É fundamental o combate ao tráfico de pessoas
Enviada em 09/06/2020
Em meados do século XIX, a Lei Eusébio de Queiroz foi aprovada, dando ao Brasil uma enorme conquista em prol dos direitos humanos: a proibição do tráfico transatlântico de escravos. Entretanto, atualmente, milhares de pessoas são alvos do tráfico anualmente, situação que se perpetua devido às insuficientes penalidades impostas aos criminosos desse setor no país e que possui grande influxo no aumento do trabalho escravo e da exploração sexual. Nesse sentido, é evidente que a problemática não tem recebido a importância devida e necessita de um olhar mais atento.

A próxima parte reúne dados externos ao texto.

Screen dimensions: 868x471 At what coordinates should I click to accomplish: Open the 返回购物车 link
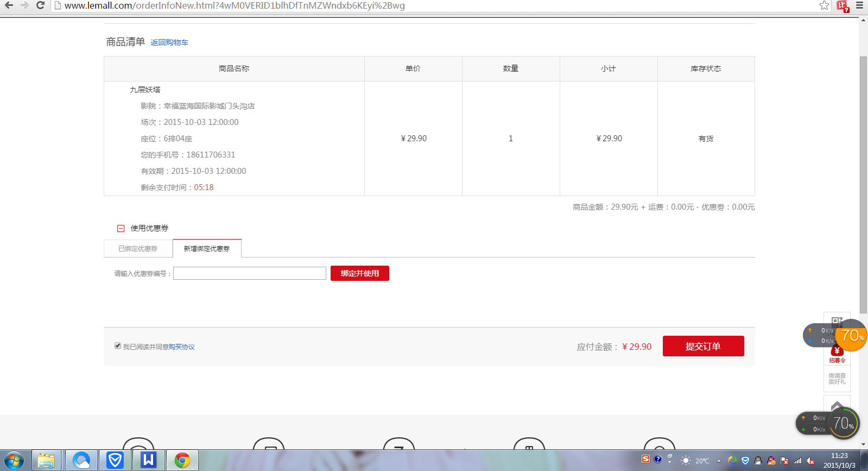pyautogui.click(x=169, y=42)
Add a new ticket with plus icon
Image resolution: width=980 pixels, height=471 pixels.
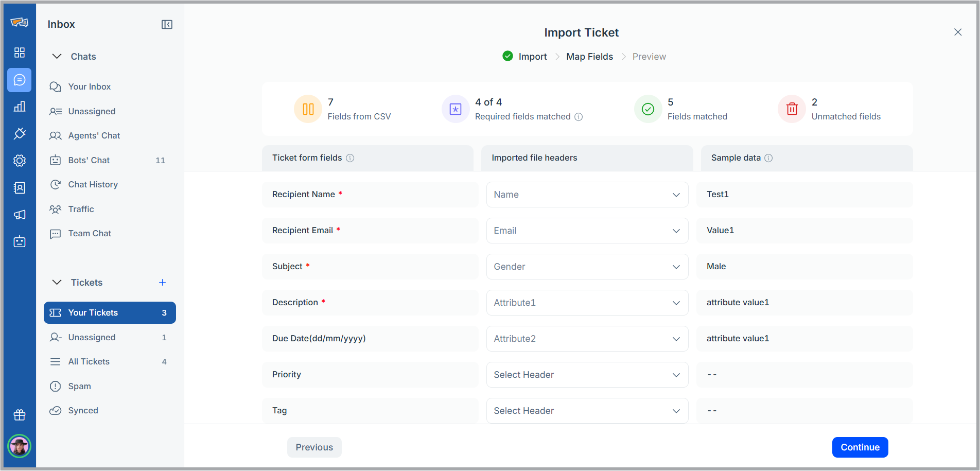tap(162, 283)
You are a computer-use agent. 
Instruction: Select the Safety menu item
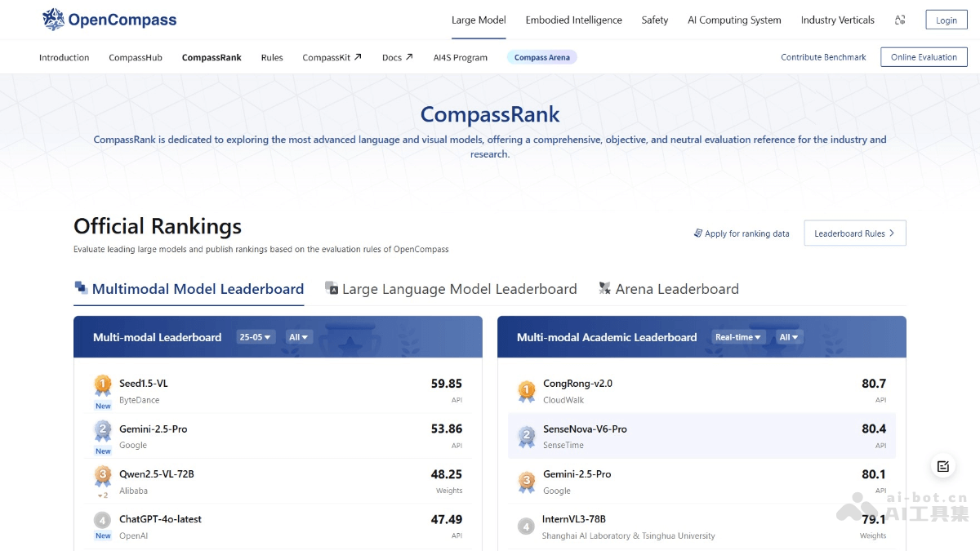click(x=654, y=20)
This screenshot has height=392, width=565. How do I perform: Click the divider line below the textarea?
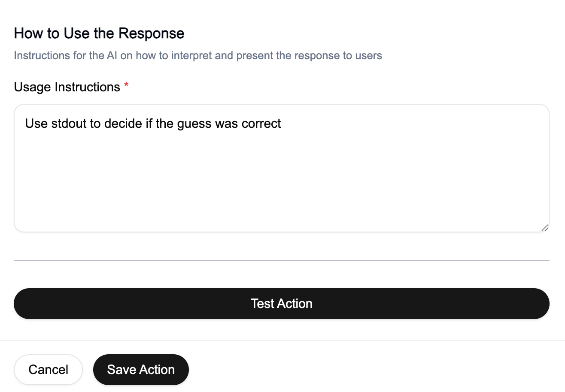point(282,261)
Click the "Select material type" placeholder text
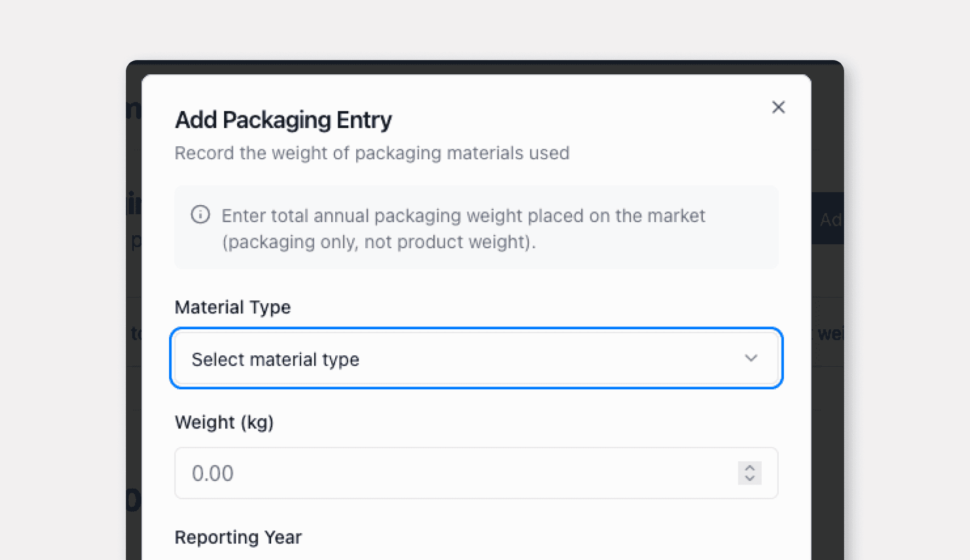The height and width of the screenshot is (560, 970). pyautogui.click(x=276, y=359)

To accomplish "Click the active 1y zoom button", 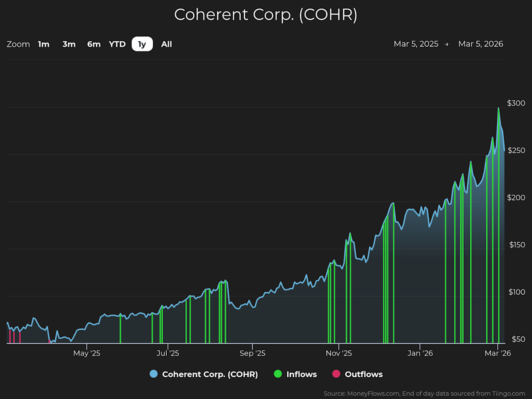I will 142,44.
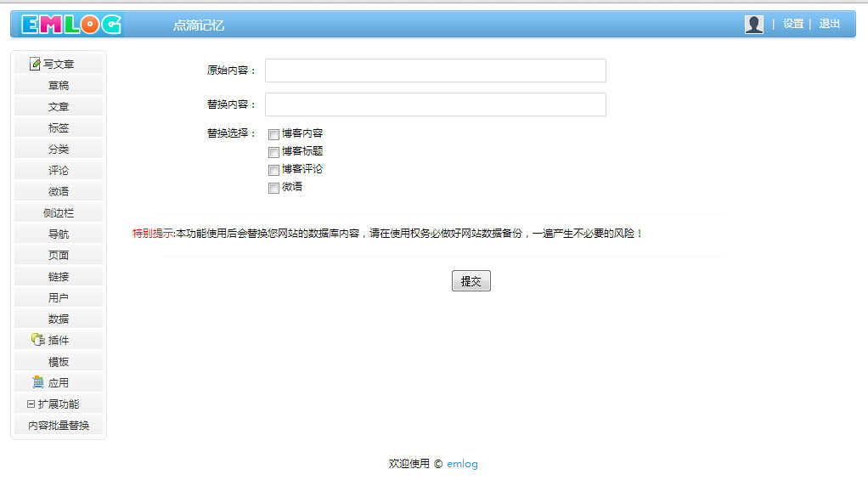Toggle the 微语 replacement checkbox

[x=273, y=188]
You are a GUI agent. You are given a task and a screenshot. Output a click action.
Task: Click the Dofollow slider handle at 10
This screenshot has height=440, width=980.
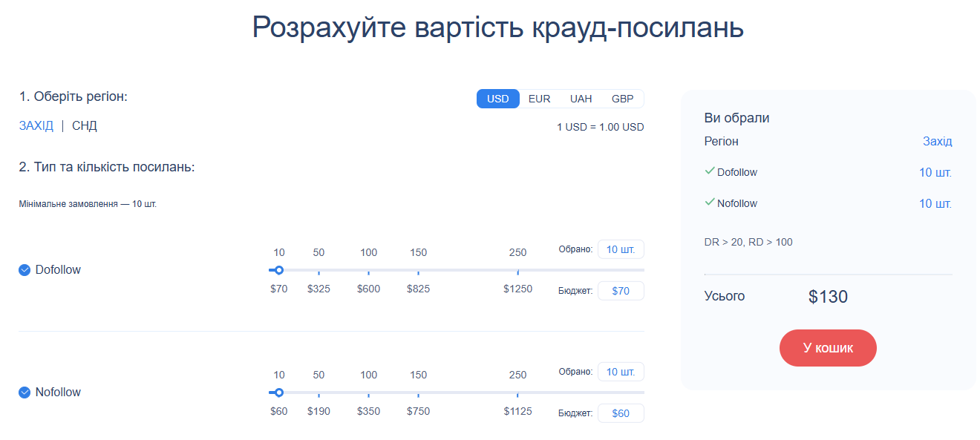pos(278,271)
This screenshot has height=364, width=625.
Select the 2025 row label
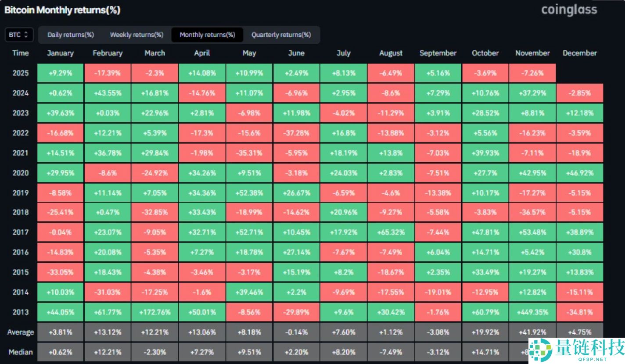pyautogui.click(x=20, y=73)
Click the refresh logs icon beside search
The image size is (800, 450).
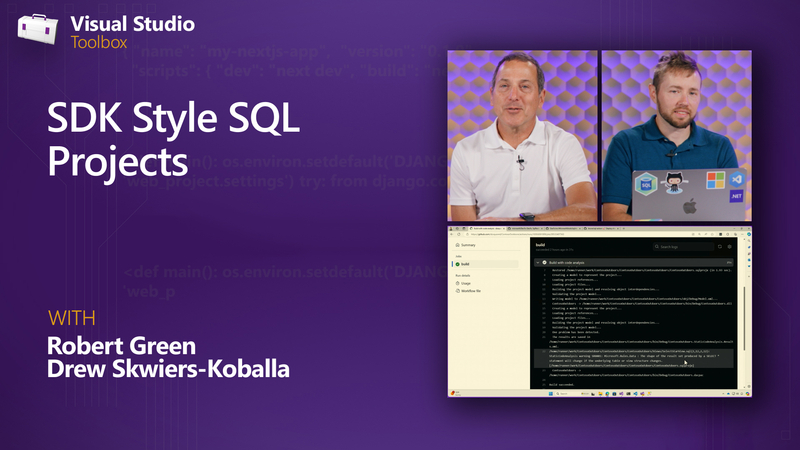(x=720, y=245)
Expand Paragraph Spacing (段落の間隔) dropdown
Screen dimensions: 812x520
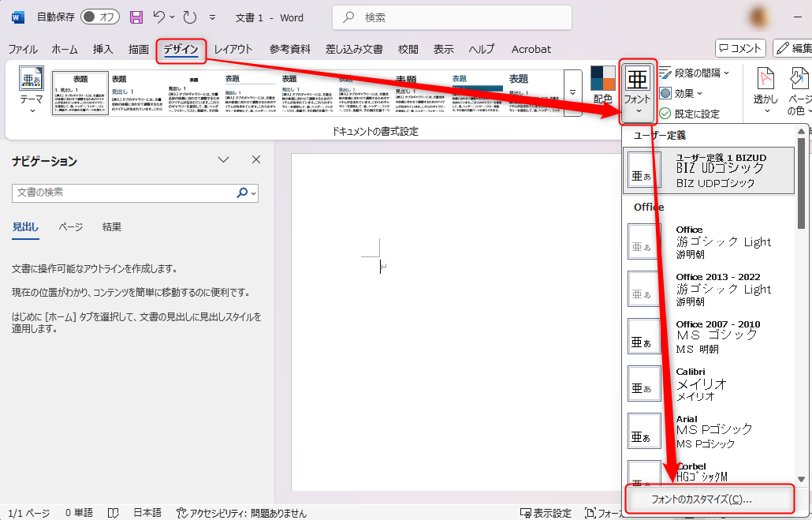[x=694, y=73]
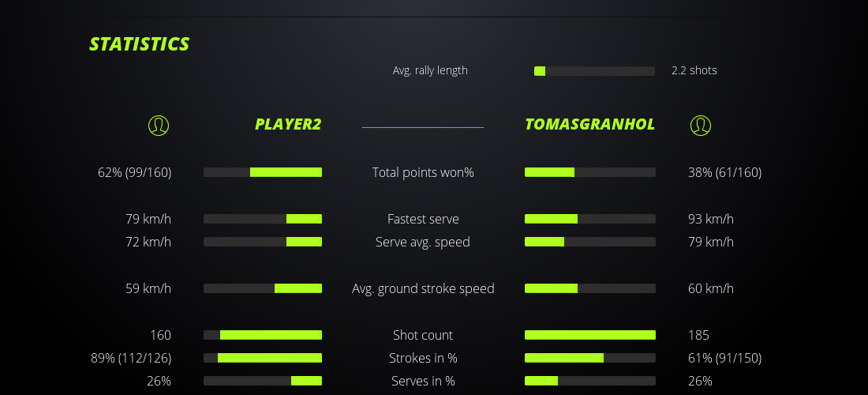The height and width of the screenshot is (395, 868).
Task: Select the PLAYER2 player name
Action: [x=288, y=125]
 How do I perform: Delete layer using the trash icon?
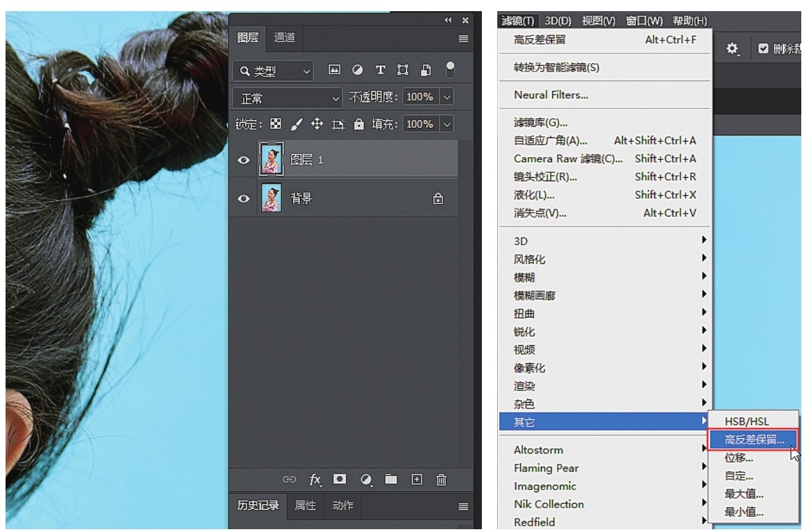click(441, 480)
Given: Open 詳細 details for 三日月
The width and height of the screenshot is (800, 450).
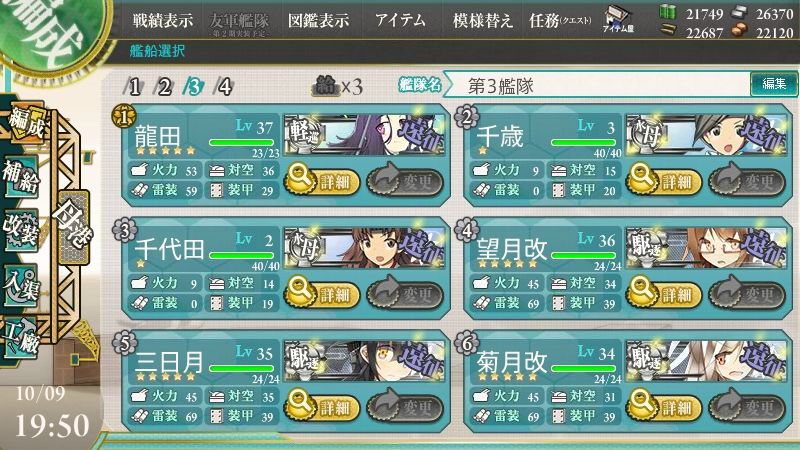Looking at the screenshot, I should [321, 407].
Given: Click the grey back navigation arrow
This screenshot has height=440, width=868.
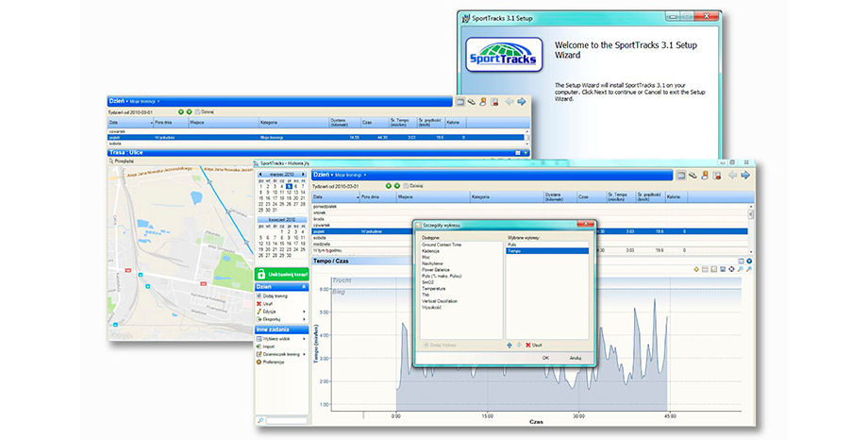Looking at the screenshot, I should tap(731, 175).
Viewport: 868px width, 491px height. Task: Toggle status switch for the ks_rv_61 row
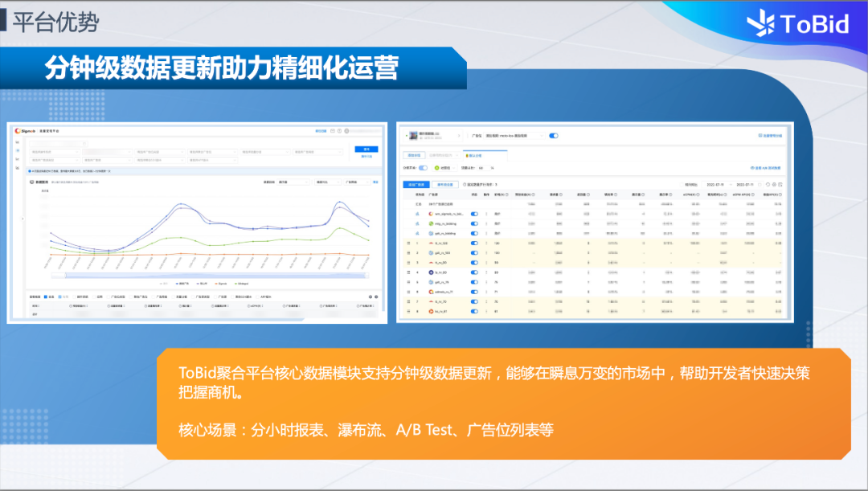click(474, 312)
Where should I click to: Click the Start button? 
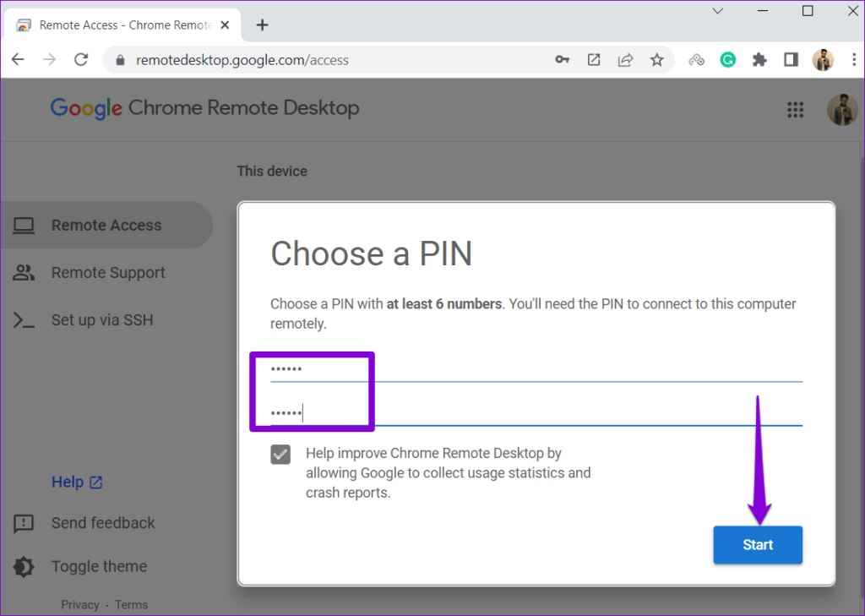pyautogui.click(x=757, y=545)
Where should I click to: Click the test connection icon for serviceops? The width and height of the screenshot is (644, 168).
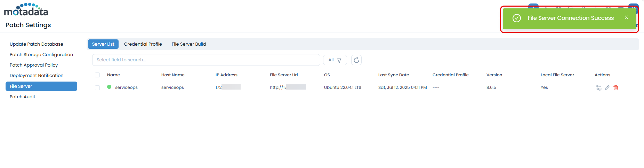pyautogui.click(x=598, y=87)
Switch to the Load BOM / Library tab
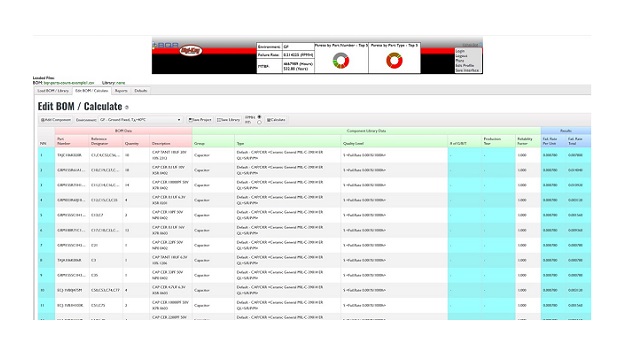Screen dimensions: 630x360 click(53, 91)
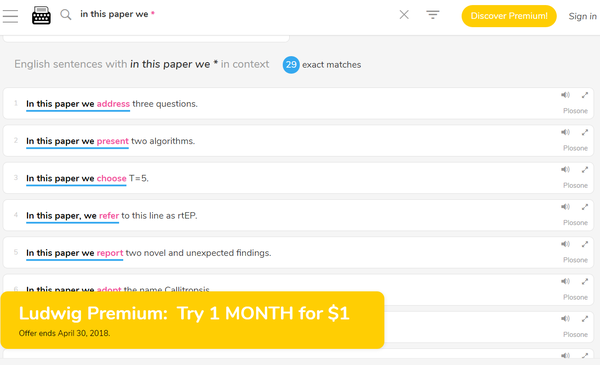
Task: Click the 29 exact matches badge
Action: (291, 65)
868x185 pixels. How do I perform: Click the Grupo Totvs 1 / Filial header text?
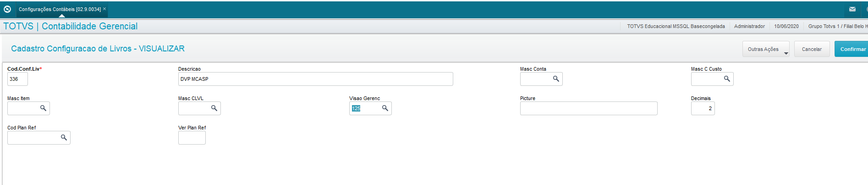[x=837, y=26]

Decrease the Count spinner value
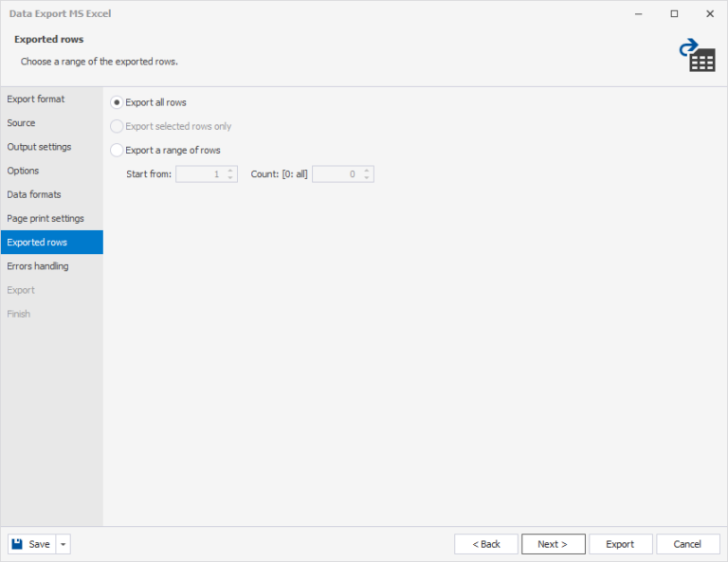(x=367, y=178)
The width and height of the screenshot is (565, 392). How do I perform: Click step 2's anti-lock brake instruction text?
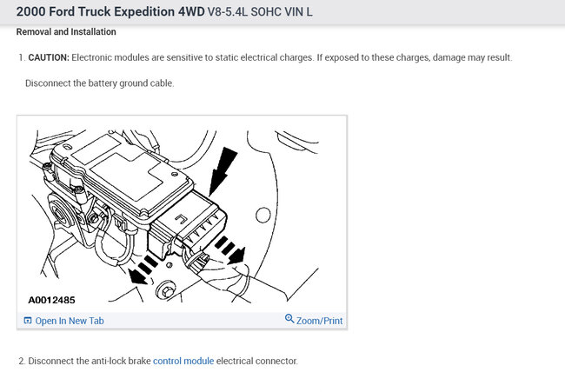click(x=163, y=361)
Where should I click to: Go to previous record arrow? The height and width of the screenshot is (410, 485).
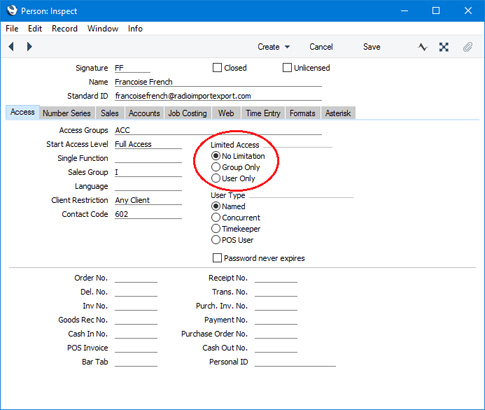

A priori, de acordo com Fernanda dos Anjos, mestre em direito e diretora do Departamento de Justiça, as punições reservadas aos traficantes de pessoas são menores das que são aplicadas à venda de armas e de drogas, estando em torno de, no máximo, apenas oito anos. Esse impasse, de acordo com Fernanda, aumenta a liberdade dos criminosos, pois as baixas penalidades dão caminho preferencial aos tráfico de pessoas e fazem com que os traficantes não temam a lei. Tal perspectiva se mostra de forma evidente quando são observados os mais de 30 bilhões de dólares movidos, anualmente, por esse crime, sendo quase o dobro do capital gerado, por ano, pelo tráfico de drogas, que gira em torno de 17 bilhões de dólares.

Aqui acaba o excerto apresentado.